▶ [What needs to be done]
Say how many lines of the records include the string "Delete". Nothing else belongs in the answer.

----

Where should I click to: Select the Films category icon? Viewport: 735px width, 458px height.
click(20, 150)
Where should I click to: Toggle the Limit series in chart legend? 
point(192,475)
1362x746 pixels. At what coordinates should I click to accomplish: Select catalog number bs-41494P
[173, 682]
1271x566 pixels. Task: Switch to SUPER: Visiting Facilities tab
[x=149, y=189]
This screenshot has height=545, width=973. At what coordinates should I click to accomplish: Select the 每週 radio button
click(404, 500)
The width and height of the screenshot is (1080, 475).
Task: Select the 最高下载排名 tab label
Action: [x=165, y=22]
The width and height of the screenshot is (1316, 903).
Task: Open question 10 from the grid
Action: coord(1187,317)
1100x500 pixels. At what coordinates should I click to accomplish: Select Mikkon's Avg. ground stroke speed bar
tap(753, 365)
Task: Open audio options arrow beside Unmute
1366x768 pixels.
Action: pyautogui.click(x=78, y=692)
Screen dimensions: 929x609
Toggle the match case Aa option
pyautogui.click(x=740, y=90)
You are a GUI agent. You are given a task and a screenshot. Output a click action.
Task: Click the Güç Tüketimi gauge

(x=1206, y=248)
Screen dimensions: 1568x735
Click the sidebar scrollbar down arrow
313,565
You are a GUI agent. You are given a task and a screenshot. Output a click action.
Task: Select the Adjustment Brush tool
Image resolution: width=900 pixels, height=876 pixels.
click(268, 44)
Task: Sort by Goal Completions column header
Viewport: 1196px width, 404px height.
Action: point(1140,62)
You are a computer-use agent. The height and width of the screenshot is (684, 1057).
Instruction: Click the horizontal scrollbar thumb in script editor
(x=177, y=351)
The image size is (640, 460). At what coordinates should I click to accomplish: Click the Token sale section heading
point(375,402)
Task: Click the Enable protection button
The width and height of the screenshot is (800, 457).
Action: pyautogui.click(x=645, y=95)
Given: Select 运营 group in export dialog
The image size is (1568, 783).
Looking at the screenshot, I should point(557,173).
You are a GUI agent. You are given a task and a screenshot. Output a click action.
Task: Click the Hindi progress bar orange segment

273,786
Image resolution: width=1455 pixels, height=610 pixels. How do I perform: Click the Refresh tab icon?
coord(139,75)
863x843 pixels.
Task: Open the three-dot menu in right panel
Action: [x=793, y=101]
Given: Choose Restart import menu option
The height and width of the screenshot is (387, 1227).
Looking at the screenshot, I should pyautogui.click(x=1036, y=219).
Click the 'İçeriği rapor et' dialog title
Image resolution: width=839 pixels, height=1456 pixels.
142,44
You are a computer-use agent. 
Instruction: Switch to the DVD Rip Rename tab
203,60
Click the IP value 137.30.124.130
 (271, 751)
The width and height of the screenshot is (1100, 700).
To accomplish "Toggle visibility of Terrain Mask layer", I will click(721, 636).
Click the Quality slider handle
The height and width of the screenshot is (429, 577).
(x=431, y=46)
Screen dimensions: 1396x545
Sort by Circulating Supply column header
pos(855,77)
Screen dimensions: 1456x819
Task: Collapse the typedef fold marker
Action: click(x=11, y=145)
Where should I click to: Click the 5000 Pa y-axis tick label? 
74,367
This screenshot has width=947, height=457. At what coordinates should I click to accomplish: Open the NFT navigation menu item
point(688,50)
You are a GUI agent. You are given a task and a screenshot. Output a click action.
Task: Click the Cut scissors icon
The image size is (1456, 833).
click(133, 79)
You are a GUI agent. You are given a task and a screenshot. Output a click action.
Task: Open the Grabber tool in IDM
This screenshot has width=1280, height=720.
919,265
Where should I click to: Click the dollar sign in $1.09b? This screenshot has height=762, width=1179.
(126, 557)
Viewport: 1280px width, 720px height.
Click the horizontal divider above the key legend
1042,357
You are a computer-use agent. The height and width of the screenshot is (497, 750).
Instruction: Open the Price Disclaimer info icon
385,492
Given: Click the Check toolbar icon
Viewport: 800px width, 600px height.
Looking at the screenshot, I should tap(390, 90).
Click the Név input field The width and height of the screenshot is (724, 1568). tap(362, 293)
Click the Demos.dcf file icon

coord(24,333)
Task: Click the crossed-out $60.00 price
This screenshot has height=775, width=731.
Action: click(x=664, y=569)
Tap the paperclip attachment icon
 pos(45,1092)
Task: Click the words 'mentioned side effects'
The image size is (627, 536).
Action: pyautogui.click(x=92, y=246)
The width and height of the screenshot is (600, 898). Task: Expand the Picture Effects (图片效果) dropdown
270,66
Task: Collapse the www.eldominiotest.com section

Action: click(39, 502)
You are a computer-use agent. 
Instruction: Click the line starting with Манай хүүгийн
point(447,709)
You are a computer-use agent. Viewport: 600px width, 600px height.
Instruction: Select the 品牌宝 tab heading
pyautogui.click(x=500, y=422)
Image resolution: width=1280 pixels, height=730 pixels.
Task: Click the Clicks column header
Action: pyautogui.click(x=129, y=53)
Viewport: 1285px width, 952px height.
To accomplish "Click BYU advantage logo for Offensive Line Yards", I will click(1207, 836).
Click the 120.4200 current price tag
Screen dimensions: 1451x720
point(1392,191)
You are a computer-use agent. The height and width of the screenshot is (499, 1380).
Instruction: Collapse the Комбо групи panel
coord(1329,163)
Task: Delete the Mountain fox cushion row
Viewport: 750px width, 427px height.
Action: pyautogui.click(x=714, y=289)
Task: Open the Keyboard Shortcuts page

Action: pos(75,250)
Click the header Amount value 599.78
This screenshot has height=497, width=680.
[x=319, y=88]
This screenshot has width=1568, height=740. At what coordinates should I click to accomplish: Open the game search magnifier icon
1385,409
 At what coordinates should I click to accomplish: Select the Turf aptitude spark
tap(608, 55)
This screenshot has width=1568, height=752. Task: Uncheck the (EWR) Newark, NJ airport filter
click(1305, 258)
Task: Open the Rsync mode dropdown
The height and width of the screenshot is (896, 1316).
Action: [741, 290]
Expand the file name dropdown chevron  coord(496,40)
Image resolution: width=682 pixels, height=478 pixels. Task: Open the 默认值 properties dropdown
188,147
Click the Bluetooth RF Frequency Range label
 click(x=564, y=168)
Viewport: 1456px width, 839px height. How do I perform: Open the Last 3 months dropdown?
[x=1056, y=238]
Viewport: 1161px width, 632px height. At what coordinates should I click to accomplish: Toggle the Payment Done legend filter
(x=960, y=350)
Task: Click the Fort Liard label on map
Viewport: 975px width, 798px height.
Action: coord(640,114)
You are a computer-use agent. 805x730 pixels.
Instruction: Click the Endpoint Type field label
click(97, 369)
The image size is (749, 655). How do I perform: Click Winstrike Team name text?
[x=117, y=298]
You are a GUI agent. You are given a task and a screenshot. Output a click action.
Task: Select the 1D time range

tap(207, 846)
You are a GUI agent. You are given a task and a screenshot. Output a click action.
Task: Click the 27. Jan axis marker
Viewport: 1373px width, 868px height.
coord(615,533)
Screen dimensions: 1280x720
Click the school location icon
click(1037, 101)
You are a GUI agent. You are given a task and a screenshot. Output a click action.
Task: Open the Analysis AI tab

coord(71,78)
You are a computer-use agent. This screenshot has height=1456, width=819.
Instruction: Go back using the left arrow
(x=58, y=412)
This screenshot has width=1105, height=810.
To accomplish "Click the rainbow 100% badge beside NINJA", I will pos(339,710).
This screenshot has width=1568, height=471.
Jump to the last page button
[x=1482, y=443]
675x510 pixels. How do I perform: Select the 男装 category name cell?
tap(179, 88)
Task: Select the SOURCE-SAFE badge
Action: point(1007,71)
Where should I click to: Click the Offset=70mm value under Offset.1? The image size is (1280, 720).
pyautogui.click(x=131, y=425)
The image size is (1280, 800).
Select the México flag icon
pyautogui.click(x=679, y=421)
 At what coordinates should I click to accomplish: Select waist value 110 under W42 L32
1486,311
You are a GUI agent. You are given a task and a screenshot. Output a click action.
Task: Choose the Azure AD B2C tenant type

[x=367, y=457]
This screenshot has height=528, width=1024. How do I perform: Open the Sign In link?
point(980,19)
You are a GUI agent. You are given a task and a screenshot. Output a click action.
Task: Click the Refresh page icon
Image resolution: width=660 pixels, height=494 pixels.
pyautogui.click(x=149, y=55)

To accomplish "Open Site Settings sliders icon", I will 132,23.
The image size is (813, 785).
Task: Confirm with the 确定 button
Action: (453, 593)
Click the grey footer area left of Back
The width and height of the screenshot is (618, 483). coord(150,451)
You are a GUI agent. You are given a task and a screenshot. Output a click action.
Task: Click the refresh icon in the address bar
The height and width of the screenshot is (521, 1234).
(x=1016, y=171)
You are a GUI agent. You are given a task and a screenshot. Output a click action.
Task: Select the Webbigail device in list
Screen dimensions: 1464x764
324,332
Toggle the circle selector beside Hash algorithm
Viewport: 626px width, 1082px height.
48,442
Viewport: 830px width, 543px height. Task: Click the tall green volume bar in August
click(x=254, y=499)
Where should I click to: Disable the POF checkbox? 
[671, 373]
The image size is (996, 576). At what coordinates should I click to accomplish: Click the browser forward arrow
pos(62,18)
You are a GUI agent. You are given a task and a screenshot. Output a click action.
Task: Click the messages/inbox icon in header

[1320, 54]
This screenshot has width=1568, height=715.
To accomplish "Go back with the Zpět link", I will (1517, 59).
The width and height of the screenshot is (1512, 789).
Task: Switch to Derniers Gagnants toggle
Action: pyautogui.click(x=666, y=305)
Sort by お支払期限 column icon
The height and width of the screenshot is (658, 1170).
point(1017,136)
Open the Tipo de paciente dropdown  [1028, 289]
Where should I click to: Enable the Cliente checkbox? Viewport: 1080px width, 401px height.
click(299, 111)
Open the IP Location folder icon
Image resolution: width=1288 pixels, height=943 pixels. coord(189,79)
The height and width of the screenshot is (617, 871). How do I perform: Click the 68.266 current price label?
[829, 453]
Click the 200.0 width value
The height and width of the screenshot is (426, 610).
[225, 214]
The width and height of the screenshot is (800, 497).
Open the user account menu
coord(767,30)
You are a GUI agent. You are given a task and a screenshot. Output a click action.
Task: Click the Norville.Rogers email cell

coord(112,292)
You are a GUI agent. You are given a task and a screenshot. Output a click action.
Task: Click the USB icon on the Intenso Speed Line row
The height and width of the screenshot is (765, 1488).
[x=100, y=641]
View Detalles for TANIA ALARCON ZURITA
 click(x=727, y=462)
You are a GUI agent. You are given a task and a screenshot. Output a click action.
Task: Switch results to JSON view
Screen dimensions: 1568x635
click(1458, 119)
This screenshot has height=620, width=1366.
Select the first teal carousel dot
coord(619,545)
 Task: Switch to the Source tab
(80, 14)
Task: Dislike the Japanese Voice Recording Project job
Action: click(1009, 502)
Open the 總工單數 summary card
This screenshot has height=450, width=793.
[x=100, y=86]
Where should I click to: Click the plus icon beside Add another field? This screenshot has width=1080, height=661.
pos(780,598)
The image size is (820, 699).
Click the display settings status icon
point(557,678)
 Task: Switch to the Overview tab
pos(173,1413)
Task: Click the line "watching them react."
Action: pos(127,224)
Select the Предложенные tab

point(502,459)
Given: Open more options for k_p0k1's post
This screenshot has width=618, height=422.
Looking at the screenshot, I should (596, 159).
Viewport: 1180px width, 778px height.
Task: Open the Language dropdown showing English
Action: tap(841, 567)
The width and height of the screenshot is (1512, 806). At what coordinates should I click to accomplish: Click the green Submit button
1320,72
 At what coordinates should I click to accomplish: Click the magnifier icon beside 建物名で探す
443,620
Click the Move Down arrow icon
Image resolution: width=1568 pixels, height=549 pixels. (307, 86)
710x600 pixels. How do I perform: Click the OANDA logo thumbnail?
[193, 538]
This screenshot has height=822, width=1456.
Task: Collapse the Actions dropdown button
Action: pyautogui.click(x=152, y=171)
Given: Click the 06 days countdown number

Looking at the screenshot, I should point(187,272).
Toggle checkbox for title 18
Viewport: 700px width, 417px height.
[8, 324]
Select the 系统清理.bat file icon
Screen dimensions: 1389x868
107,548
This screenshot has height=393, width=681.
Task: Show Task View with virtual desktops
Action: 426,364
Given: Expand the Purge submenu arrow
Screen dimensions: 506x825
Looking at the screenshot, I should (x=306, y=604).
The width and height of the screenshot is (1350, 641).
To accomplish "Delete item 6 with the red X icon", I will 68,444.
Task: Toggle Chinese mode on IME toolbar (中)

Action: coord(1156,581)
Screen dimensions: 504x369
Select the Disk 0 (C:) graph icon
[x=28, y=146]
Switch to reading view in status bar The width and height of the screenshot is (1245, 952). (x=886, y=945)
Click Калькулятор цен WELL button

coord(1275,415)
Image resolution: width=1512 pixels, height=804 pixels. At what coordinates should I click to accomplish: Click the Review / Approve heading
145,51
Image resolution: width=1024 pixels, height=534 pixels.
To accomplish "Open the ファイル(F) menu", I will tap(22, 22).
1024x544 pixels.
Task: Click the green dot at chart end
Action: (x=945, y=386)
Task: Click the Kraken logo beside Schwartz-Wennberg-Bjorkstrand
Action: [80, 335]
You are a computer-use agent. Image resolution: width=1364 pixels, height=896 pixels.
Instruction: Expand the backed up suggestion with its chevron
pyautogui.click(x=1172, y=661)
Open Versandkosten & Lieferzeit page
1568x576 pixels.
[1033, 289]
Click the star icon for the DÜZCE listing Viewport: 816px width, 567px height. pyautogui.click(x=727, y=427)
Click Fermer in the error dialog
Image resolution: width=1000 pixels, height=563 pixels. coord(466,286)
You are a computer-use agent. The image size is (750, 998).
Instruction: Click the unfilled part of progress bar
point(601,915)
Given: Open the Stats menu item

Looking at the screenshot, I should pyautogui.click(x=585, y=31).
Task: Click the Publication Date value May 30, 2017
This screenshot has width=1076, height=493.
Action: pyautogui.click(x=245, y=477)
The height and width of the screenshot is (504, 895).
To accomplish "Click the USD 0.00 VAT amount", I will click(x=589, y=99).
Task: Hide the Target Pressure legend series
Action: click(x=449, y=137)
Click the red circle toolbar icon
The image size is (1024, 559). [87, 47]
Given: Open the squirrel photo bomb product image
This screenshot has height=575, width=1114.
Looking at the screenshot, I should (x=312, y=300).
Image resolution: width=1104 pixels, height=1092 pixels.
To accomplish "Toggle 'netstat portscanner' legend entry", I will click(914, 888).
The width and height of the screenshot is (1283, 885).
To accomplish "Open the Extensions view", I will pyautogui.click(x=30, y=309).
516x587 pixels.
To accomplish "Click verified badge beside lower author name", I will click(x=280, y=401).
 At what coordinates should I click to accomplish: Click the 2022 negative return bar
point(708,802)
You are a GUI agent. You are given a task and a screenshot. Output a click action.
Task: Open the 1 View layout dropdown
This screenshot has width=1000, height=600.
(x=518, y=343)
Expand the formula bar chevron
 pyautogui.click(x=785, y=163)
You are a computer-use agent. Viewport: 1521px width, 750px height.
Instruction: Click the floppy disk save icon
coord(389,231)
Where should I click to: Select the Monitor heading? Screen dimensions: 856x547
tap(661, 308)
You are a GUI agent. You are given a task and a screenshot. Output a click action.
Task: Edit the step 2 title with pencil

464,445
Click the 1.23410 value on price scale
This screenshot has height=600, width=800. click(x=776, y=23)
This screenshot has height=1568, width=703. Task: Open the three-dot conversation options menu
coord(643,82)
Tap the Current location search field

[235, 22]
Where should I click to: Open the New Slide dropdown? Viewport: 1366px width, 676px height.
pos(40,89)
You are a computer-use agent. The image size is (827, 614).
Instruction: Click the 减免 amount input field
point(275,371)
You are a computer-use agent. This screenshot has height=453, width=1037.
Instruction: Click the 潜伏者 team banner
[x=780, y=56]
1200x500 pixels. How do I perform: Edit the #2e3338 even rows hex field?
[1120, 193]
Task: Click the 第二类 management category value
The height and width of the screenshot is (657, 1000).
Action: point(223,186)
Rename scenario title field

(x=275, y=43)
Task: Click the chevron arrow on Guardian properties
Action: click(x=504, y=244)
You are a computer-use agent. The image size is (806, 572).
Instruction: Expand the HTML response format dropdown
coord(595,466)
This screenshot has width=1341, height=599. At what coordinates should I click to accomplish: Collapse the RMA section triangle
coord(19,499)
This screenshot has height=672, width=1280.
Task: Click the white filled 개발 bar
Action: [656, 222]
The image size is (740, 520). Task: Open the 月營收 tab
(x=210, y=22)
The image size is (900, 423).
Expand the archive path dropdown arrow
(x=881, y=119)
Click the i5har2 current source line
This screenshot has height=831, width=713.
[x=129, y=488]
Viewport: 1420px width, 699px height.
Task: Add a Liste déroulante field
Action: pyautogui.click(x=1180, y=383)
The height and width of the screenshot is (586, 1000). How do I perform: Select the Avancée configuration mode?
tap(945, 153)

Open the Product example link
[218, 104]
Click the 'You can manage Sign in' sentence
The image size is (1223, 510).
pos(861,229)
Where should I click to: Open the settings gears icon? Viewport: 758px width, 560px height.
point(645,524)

----

▶ [Output below]
2